(Text and item location entries)
____
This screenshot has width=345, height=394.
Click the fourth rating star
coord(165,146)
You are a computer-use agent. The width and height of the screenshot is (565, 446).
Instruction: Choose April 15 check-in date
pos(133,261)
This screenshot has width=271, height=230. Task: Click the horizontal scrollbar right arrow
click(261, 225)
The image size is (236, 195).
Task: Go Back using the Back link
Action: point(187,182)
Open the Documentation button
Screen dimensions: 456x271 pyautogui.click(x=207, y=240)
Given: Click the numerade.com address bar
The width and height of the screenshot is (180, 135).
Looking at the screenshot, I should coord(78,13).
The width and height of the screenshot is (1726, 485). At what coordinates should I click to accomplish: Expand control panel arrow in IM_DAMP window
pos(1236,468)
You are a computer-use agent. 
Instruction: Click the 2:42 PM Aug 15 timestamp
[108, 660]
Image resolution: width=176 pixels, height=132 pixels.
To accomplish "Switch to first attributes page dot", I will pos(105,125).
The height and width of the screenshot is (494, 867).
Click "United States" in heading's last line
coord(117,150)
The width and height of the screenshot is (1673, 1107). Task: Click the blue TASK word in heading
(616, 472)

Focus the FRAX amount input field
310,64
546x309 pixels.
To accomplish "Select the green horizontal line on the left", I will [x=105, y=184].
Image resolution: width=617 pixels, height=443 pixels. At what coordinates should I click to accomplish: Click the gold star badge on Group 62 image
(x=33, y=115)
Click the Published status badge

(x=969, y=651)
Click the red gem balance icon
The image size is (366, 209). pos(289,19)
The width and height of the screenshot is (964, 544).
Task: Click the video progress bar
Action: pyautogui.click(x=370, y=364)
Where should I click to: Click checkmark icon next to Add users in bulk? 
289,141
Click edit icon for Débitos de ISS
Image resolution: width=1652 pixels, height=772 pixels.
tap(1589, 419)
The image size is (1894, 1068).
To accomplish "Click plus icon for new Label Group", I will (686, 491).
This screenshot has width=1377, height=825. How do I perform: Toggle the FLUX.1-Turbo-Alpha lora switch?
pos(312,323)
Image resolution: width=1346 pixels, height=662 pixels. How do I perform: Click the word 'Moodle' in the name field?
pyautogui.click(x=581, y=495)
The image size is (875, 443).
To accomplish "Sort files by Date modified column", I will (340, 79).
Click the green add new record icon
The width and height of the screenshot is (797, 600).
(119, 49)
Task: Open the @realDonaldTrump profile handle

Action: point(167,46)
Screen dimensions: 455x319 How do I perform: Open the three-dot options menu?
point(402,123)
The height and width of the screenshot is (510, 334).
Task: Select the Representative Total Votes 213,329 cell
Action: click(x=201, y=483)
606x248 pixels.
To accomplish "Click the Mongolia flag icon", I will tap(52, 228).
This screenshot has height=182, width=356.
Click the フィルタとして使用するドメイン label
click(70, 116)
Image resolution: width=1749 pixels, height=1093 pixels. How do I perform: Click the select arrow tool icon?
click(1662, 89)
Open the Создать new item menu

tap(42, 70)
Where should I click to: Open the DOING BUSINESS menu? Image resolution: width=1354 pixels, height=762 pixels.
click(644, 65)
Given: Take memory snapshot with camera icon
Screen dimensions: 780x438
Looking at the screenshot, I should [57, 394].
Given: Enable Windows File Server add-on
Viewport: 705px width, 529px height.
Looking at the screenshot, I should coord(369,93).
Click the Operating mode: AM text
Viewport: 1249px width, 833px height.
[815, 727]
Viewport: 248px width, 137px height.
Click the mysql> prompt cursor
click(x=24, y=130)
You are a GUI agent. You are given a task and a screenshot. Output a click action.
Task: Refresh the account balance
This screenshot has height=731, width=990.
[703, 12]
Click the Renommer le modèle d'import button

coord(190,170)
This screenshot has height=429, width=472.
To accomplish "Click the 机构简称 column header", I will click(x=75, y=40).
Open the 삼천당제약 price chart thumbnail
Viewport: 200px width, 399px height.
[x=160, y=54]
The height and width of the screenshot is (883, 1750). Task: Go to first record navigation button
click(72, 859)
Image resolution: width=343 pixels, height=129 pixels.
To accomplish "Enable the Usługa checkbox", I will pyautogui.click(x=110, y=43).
____
## [Task requirements]
Report each line of the data above that contains the word "badge", copying every such line in full.

## [Solution to this task]
Image resolution: width=617 pixels, height=443 pixels. At what coordinates should I click to accomplish: Click the gold star badge on Group 62 image
Click the Published status badge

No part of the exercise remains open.